Upskilling today’s team for tomorrow’s requirements
According to Lindsey Hall, people partner at CPSI, there are three steps a health care organization should take to upskill their workforce in preparation for new AI-based technology and workflows.
- Categorize skills needed for the future: Imagine all possible scenarios around what processes and systems will be in place. Consider the necessary skills needed to deliver the work as we see it today with an eye towards the future. Defining roles, career pathways, and upskilling opportunities will create stability, opportunity, and readiness in the workforce.

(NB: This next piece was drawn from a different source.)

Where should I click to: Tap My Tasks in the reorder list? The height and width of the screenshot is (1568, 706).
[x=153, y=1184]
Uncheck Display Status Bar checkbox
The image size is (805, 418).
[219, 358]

- Ensure career mobility: Talent mobility comes in many shapes and sizes. Providing employees with defined career pathways and having conversations around how to achieve goals can allow employees to progress in their current positions and find new roles in an organization that fuel their passion and interests. Partner with local educational institutions or other online partners to offer employees training to obtain necessary skills. If not already in place, encourage employees to advance their education through incentive programs.
- Reduce dependency on recruiting: Building the workforce from within whenever possible drives an enterprise mindset and achieves a greater level of satisfaction, loyalty, and maximized potential within the employee base. Consider recognizing and rewarding leaders who develop their staff, promote internal movement, and provide opportunities.
Debunk the Myths
According to a 2022 report by the American Hospital Association, the ongoing closure of rural hospitals threatens health care access for 14 percent of the U.S. population. Rural hospital closures are also bad for local economies. The same report mentions that one in every 12 rural jobs and $220 billion in economic activity for rural communities is driven by rural hospitals.
The perseverance of our nation’s rural hospitals is essential, yet they continue to close, according to the AHA report, with 136 closures in 2020 and 2021 alone. Many more are in dire financial straits due to rising costs and lower reimbursements.
With so many small hospitals on the brink of closure, now is the time to debunk outsourcing myths and consider new business operation possibilities to ensure long-term revenue cycle continuity. Whether hospitals have difficulty recruiting staff to their rural location, are reeling from a new system implementation, or are losing staff to higher-paying positions, revenue cycle outsourcing may provide short-term relief or a long-term solution. The health of your community may depend on it.
NRHA adapted the above piece from TruBridge, a trusted NRHA partner, for publication within the Association’s Rural Health Voices blog.